SOURCE EXTRACT:
■ ■ ■ ■
I woke up Sunday morning and reported to snow school.  This is where they teach me how to live out in the field and save someone if something happens.  There are four of us in the class, three men and myself.  Our instructor, Ben, starts us off with putting up a basic tent and getting equipment to sleep on in the field.  I got my sleep gear issued from the US program while I was in Punta Arenas, but I watched the other guys get all their gear.  I have to say I was really shocked at how much warm comfortable stuff they get to go into the deep field:

US sleep kit (mine): foam pad, Therm-a-Rest pad, sleeping bag (a zero degree bag, which I thought “what the hell, it gets well below zero”), and a fleece liner.

British program: foam pad, Therm-a-Rest pad, some kind of shag carpet looking sheep skin thing, fleece liner (a thick one), and a great sleeping bag that cost like three times as much as the REI one I was issued.

We were all talking about the differences between the gear, and Ben said, “Maybe it’s because you Americans are so much tougher then us Brits.” I promptly corrected him and said, “No it’s either because we are just not as smart, or we’re cheap, or probably a little bit of both.”

After this, we got our climbing gear together to go learn crevasse rescue.  A crevasse is basically an opening in the snow that may or my not be visible.  If you fall in one it’s bad because sometimes they are VERY deep.  So if you are going walking around on the ice, you need to be roped up to one another.  Anyway we head out up over this hill that’s by the base to this area that has a cornice, which is like a shelf of snow hanging over a cliff.  So Ben proceeds to show us everything you have to do to save a person who falls into a crevasse (we just used the cliff for demonstration, and stuffed a duffel bag full of snow for the person).  Since I’ve never actually seen a great climber do all this stuff first-hand Ben is now the coolest person I’ve ever met, and he does it all with a British accent, which makes it even better.
■ ■ ■ ■
STORED DATA:
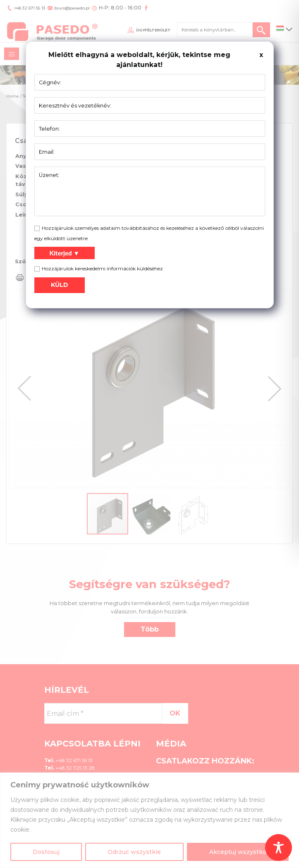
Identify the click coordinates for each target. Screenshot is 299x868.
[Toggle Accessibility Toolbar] (278, 847)
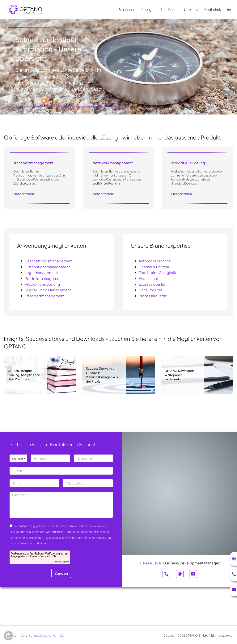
■ ■ ■ ■
EXERCISE AIM: Pick up the snow school account at its final sentence and carry it forward. The listing has no connection to the snow school account.

OUTPUT:
After lunch we head back up the cliff and Ben asks this guy Mark, who is also in the class if he wouldn’t mind hanging over the cliff for a while.  He says he doesn’t mind, and then I jokingly say, “And I’ll save you.” Ben says, “That’s right you are going to save him because you need to learn this stuff for when you leave for the field.”

So the first thing I have to learn is how to use and ice ax to actually stop Mark when he falls into the crevasse.  I actually have to stop us both because when he goes over his weight is going to take me with him.  So Ben is tied up to me and we practice this by him just pulling me down the hill and I have to stop myself.  What you do here is you have your ice ax in one hand and when you start to slide (which comes on quite fast) you have to flip around, face the mountain, jam the shaft of the ax into the snow, and hold onto the top to stop yourself.  Ben and I tried it a few times and I didn’t do great but I managed to stop myself. However, you want to try and do it really fast because the longer it takes for you to stop the further down the crevasse your partner goes, and if you don’t do it quickly enough then you fall down the crevasse too and you are then both screwed.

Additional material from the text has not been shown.